**REQUIRED WORK**
Update the items below so that each "screenshot" becomes "screen capture", with nothing else changed.

**EXCERPTED DATA**
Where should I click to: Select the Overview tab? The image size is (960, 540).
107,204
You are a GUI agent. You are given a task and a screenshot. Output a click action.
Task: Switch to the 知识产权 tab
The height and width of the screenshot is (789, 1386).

**COMPLETE ANSWER**
Where should I click to: Select the Overview tab? The image size is (960, 540).
107,204
You are a GUI agent. You are given a task and a screen capture. Output a click action.
Task: Switch to the 知识产权 tab
The height and width of the screen capture is (789, 1386).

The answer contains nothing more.